The former chief information officer for CMS contends this was not an omission so much as a miscommunication, according to the report. Prior to the site’s launch, CMS claims it considered CGI Federal the leader of this project. But CGI, which was one of the main contractors on the project, was apparently left out of the loop.

Needless to say, when embarking on any project, especially one of this magnitude, it is best to make sure everyone is well aware of their responsibilities.

“CMS did not exercise the option to plan for a lead systems integrator to coordinate all contractors' efforts prior to the launch of the Federal Marketplace,” the report stated.

It’s worth noting CMS did rectify this problem soon after the site’s disastrous October 2013 launch, firing CGI and assigning another company, QSSI, the project’s lead systems integrator.

In a statement, an HHS spokeswoman said, “CMS didn’t wait for the IG report to make changes.”

By January, thanks in part to the swift handiwork of private sector tech experts, the site was running smoothly.

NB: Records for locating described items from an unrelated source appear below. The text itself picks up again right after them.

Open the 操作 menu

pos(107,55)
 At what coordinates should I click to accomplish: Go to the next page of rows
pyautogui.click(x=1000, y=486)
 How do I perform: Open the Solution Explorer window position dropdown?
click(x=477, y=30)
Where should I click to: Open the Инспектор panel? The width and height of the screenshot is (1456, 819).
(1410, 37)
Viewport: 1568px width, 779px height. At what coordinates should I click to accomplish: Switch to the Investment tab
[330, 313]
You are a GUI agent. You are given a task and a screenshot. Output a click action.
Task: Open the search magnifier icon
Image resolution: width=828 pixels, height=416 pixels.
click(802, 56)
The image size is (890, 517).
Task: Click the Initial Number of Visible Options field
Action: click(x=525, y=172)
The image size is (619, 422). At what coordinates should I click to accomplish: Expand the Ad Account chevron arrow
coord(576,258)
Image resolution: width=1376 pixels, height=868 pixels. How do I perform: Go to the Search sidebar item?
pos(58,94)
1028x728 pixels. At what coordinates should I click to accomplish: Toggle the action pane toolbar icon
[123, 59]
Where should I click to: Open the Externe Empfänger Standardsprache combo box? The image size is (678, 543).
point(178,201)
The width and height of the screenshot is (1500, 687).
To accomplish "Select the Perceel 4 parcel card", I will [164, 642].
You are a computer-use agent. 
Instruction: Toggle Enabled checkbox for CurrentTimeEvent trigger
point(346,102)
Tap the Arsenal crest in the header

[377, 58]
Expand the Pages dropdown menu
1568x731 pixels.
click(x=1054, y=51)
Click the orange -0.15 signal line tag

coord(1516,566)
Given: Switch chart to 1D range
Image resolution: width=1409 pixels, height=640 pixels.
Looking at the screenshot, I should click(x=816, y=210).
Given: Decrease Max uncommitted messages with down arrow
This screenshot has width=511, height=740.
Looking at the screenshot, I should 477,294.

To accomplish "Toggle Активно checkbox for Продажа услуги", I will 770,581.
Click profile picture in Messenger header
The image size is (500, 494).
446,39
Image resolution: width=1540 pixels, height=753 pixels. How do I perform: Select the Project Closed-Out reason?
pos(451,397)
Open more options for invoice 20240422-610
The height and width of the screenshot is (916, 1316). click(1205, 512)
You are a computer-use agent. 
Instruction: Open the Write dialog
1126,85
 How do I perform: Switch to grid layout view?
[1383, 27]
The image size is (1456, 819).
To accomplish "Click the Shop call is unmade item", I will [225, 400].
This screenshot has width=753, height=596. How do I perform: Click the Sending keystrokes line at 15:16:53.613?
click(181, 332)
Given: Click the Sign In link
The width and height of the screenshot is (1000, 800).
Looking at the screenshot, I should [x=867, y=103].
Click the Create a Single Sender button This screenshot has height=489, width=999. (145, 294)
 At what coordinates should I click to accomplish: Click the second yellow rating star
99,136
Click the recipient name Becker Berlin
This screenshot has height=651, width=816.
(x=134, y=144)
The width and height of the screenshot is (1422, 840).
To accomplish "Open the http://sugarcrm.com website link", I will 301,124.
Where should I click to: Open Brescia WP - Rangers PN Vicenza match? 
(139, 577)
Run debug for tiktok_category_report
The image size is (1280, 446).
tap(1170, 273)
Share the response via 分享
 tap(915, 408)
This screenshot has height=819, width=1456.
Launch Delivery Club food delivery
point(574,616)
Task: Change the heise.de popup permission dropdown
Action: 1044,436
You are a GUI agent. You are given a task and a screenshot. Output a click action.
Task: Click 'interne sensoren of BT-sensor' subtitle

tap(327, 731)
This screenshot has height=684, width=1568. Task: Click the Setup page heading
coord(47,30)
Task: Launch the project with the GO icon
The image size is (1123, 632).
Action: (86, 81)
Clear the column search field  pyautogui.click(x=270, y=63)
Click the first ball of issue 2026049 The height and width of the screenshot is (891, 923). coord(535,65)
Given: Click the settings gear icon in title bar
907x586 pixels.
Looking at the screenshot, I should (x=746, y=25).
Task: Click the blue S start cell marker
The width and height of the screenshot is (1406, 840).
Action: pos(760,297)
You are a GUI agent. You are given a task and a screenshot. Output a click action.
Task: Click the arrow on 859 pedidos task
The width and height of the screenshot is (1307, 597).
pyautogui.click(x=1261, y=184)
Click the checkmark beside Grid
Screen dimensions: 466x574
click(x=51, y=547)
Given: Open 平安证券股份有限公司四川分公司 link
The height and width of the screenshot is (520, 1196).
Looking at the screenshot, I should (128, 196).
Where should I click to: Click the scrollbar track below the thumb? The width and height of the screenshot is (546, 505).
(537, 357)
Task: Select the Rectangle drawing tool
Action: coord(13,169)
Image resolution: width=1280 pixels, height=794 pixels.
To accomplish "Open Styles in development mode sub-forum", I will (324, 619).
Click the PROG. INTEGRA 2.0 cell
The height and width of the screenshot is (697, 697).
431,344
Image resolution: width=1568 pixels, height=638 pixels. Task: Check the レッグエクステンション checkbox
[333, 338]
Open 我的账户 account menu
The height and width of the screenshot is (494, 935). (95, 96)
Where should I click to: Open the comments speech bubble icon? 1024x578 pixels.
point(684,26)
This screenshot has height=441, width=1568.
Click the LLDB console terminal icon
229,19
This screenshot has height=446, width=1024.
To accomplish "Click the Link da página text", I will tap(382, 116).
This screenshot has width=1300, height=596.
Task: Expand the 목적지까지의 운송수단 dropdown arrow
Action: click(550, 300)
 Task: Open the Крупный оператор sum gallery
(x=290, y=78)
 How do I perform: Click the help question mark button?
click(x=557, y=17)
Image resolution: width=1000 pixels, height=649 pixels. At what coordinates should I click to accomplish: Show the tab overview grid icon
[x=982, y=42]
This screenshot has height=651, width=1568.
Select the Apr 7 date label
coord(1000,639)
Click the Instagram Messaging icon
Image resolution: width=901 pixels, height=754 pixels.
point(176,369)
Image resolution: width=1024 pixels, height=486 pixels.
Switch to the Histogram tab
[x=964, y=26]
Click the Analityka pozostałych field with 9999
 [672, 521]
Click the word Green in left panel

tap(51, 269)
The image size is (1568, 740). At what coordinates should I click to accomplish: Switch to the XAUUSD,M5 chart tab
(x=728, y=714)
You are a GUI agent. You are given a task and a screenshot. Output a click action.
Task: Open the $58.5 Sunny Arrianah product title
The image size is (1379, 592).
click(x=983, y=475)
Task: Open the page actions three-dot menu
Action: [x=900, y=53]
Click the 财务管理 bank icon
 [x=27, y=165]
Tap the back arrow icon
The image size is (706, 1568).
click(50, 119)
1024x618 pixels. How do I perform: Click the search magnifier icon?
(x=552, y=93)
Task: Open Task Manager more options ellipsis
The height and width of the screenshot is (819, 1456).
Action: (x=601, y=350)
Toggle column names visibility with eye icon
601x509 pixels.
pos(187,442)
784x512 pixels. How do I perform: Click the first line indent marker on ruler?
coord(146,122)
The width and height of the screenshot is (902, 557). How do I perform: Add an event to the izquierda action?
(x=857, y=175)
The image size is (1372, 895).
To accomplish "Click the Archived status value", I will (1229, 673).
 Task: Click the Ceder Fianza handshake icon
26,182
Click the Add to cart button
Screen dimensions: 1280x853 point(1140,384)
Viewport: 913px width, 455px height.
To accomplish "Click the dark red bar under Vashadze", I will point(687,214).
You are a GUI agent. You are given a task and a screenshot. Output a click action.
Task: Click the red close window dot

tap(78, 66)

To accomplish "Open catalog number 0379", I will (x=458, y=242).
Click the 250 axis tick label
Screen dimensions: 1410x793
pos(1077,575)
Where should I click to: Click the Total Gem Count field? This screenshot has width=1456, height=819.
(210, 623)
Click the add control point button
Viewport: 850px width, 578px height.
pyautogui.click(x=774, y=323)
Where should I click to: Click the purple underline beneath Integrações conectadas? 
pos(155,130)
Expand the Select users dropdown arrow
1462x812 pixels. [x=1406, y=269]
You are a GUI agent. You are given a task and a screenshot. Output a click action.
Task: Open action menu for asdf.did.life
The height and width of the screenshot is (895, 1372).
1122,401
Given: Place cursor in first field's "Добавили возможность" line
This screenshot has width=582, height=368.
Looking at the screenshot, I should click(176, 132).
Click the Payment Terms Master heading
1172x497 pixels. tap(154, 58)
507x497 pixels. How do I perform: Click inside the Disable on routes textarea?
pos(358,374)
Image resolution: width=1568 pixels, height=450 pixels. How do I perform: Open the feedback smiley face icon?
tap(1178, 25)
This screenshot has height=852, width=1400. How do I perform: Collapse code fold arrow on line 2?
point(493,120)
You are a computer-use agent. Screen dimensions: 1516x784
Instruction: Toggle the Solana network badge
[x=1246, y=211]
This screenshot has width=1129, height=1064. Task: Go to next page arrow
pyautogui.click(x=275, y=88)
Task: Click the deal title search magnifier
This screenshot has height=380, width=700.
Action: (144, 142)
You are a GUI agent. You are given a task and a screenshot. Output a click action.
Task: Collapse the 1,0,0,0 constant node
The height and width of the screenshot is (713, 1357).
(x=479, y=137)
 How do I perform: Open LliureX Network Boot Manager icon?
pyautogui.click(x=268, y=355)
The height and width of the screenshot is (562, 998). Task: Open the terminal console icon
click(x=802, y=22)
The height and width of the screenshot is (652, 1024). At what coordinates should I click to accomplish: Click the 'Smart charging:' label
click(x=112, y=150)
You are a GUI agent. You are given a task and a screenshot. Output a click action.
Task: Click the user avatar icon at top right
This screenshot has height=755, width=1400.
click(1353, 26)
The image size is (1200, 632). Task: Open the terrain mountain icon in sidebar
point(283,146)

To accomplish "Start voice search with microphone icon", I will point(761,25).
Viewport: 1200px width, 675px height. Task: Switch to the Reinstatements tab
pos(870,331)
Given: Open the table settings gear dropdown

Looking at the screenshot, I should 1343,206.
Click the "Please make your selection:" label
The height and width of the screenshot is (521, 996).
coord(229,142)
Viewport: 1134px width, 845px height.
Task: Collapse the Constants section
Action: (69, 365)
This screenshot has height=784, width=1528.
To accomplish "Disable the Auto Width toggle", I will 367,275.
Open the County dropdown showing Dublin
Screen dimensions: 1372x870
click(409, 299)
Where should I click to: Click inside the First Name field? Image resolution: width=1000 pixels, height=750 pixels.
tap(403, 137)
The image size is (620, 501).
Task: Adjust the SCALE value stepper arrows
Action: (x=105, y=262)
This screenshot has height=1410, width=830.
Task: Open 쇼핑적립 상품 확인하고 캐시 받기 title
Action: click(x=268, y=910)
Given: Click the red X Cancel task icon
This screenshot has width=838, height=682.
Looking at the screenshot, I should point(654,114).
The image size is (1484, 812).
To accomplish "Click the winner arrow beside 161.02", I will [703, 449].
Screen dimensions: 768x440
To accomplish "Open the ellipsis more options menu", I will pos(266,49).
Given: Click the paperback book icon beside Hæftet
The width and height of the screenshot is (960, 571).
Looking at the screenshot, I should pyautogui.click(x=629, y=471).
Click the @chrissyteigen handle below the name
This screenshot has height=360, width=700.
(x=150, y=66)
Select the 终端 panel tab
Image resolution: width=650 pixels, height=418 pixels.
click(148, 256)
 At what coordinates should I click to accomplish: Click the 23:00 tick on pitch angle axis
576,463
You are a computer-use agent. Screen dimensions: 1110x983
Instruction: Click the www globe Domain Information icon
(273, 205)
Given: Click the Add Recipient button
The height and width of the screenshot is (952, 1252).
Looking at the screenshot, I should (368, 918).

Eventually, more than 8 million people successfully signed up for insurance on the site.

HealthCare.gov may be the highest-profile example of what can go wrong without a system integrator. But it’s far from the first time an agency has faced the choice of whether and how to implement an integrator position in complicated procurement.  

A 2007 Government Accountability Office report on the Army’s Future Combat Systems noted the criticality of a lead systems integrator to manage that program.

“The Army realized that its compartmentalized workforce did not lend itself to the kind of crosscutting work that the FCS program would demand,” auditors wrote in that report.

CMS has clearly learned its lesson.

HHS Chief Financial Officer Ellen G. Murray said the agency agrees that failing to clearly assign a lead systems integrator for the project was an important learning experience.

Going forward, determining whether to assign a lead integrator will be a “best practice when planning for a complex IT project,” she wrote in response to the IG report.